In contrast to the results obtained in this study, Bhat et al. (2015) reported that the incorporation of tomato pomace powder negatively impacted the sensory parameters of appearance, color, texture, and flavor in cookies, recommending a maximum addition of 5%. In this study, the addition of fresh tomato peel, without dehydration, as a substitute for milk and part of margarine, yielded more favorable sensory outcomes.

Based on the results presented in Table 4, sample M4 exhibits a higher proportion of saturated fatty acids compared to M1. The amount of monounsaturated fatty acids is similar between the samples, while polyunsaturated fatty acids are present at a slightly higher concentration in M1. Notably, sample M4 contains linolenic acid, whereas trans fatty acid content is below 0.1% in both samples.

Table 4

The fatty acid profile reveals that in M4, saturated fatty acids increased by 18% compared to the control sample, while monounsaturated and polyunsaturated fatty acids decreased by 6.4 and 14.4%, respectively. Different results might have been anticipated, given that M4 is formulated without milk, a significant source of saturated fatty acids, and relatively low in polyunsaturated fatty acids. However, margarine, an ingredient in M4, does contribute saturated fatty acids. Consequently, while the concentration of SFAs in M4 is lower compared to milk-containing formulations, their presence is still attributable to the inclusion of margarine. Linolenic acid was detected in sample M4 but not in M1. Sample M4 had a lower margarine content and did not contain milk; the primary lipid source in this formulation was eggs. Among individual fatty acids, palmitic acid and oleic acid concentrations were 75 and 11% higher in M4 compared to M1, respectively. These fatty acids are constituents of eggs, an ingredient present at a higher ratio to margarine in M4 (1.1:1) than in M1 (0.5:1).
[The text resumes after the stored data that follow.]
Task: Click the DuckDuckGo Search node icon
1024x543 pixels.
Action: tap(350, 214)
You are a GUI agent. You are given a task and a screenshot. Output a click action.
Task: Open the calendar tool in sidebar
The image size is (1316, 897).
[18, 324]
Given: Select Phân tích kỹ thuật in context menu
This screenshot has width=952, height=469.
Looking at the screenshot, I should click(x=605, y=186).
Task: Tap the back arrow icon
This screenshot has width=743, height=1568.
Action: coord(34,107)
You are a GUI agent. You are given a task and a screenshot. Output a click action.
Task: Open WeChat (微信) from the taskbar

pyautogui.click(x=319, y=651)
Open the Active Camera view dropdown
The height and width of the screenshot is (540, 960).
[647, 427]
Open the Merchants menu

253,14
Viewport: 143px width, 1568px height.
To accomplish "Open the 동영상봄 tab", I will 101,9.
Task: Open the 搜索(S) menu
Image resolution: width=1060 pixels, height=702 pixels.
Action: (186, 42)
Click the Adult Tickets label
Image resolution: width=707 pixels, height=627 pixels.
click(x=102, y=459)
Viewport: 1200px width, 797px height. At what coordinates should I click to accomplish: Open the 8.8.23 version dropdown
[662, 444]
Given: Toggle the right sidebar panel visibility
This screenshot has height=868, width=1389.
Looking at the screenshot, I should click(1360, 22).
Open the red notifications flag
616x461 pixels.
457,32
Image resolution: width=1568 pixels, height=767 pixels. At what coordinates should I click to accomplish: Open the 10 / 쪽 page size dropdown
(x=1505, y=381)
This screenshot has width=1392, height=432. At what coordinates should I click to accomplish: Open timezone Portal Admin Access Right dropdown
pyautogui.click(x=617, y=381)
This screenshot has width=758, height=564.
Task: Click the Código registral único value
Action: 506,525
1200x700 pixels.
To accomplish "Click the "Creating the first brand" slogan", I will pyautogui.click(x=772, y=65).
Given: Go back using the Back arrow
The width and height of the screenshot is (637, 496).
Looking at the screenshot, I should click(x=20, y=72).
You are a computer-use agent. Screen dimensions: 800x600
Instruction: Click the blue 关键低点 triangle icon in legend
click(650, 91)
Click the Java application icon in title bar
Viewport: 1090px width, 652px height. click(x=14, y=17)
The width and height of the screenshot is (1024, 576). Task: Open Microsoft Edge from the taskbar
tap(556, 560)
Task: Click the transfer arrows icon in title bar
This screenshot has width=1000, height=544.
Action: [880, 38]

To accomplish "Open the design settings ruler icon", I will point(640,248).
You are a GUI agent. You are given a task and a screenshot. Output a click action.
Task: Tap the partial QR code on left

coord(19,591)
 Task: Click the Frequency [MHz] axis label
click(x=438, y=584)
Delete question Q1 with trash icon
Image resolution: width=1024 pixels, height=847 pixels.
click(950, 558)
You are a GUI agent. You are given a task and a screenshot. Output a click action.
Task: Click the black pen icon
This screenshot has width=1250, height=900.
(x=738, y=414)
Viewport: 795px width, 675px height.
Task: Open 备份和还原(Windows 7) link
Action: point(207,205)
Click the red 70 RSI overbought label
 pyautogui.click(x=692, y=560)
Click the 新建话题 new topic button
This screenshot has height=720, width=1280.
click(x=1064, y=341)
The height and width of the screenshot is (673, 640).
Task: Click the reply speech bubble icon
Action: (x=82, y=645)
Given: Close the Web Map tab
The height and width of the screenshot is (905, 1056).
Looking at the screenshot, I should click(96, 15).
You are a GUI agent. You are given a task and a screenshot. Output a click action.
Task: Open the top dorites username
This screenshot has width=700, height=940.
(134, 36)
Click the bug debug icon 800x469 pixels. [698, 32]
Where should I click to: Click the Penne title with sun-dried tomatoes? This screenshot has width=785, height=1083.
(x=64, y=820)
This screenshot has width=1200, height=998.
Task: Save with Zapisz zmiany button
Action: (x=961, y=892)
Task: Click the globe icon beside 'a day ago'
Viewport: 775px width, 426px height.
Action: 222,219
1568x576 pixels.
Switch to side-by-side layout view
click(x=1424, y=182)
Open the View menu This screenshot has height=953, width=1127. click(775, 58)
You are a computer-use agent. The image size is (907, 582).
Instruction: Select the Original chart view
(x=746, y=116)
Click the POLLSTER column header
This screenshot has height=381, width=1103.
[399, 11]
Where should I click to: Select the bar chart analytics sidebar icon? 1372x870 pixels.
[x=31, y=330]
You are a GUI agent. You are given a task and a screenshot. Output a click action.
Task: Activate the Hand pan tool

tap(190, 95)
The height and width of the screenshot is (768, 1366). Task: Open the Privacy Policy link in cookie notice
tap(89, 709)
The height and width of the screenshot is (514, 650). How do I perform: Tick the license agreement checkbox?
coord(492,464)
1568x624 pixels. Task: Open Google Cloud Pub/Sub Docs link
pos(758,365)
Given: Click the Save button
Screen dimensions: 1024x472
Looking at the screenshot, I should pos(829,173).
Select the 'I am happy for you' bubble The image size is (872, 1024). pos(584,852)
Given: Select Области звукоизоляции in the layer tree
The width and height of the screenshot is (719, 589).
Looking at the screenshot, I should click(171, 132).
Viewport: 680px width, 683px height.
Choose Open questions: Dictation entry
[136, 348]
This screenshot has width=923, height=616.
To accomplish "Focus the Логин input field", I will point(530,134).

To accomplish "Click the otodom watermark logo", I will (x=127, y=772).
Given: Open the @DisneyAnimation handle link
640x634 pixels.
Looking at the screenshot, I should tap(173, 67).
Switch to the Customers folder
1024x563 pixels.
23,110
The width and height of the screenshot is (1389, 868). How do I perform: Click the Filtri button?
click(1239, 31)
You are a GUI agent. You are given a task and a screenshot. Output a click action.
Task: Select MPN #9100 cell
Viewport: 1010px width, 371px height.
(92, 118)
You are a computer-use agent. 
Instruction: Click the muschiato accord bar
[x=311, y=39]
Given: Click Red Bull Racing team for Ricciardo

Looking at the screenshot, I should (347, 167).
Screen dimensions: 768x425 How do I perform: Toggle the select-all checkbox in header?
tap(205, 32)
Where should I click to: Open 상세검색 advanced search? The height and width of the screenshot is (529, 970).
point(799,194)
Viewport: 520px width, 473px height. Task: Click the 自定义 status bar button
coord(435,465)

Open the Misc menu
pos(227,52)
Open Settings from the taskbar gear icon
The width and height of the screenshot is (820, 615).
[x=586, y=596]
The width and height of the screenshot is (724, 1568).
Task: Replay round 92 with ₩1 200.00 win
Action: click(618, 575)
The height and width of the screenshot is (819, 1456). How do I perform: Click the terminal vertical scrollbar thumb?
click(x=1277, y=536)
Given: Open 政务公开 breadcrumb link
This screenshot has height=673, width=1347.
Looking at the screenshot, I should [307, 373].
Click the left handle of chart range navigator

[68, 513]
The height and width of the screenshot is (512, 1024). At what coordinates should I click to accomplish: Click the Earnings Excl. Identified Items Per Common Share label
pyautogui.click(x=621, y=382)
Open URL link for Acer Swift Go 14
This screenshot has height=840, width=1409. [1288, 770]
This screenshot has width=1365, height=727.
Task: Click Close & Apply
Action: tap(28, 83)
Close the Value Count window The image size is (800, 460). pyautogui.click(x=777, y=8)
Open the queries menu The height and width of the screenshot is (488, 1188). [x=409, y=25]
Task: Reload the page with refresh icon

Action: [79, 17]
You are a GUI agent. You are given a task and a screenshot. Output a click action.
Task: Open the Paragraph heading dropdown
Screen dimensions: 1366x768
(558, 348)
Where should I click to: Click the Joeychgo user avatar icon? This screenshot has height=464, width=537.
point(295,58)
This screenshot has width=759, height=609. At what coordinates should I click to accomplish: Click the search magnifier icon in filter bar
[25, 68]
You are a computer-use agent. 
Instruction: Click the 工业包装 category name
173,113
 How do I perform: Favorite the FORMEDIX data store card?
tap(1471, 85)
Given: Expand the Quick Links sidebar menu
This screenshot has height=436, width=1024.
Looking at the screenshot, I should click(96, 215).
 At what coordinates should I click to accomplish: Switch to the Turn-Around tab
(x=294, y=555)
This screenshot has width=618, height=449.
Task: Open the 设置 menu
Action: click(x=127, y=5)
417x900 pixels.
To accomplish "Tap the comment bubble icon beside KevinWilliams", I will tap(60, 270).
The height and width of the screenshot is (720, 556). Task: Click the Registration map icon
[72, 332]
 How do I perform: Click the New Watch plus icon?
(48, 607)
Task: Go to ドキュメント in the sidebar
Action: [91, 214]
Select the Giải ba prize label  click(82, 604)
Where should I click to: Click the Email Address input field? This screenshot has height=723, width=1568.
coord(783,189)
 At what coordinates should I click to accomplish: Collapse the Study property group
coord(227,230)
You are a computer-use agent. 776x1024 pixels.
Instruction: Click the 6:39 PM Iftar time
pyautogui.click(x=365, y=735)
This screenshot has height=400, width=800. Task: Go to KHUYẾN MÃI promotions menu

The concentration of palmitic acid, oleic acid, and linolenic acid were significantly elevated in M4. According to Elbadrawy and Sello (2016), tomato peel contains 15.2% palmitic acid, 19.1% oleic acid, and 4.3% linolenic acid. The latter two are particularly beneficial for health: oleic acid is associated with a reduced incidence of cardiovascular disease, and linolenic acid is an essential fatty acid and a precursor to EPA and DHA. Tomato peel also contains linoleic acid, another essential fatty acid.

A key strength of this study is its demonstration that vegetable peels can be utilized at the consumer level with minimal processing (simply washing) and still yield positive nutritional and sensory outcomes. Common baked goods like scones often have a high fat content, which can be effectively reduced through the incorporation of vegetable peels, leading to healthier products.

Incorporating fresh tomato peels as an ingredient in scones, substituting part of the margarine and all the milk, yielded favorable outcomes. From a nutritional standpoint, this approach effectively reduced total fat content and caloric intake while increasing dietary fiber. Furthermore, carotenoids were successfully incorporated into the scones. The addition of CT influenced the color, resulting in predominantly red tones and a decrease in luminosity. However, the specific volume was negatively affected, indicating a need to explore alternative strategies to mitigate this issue. Scone samples containing CT demonstrated high sensory acceptability, with sample M4 (containing 30% CT and 50% margarine reduction) identified as the most promising formulation. This sample exhibited significantly high levels of TDF, SDF, and IDF, along with a lower caloric content and a distinct fatty acid profile compared to the control sample M1, notably including linolenic acid. This study contributes to the growing body of knowledge regarding the utilization of vegetable peels, specifically fresh tomato peels, in this case, as functional ingredients in flour-based foods. Future research should focus on investigating methods to enhance the specific volume of scones incorporating CT, determining their shelf life, and evaluating their potential for industrial-scale applications.

The authors have no conflict of interest.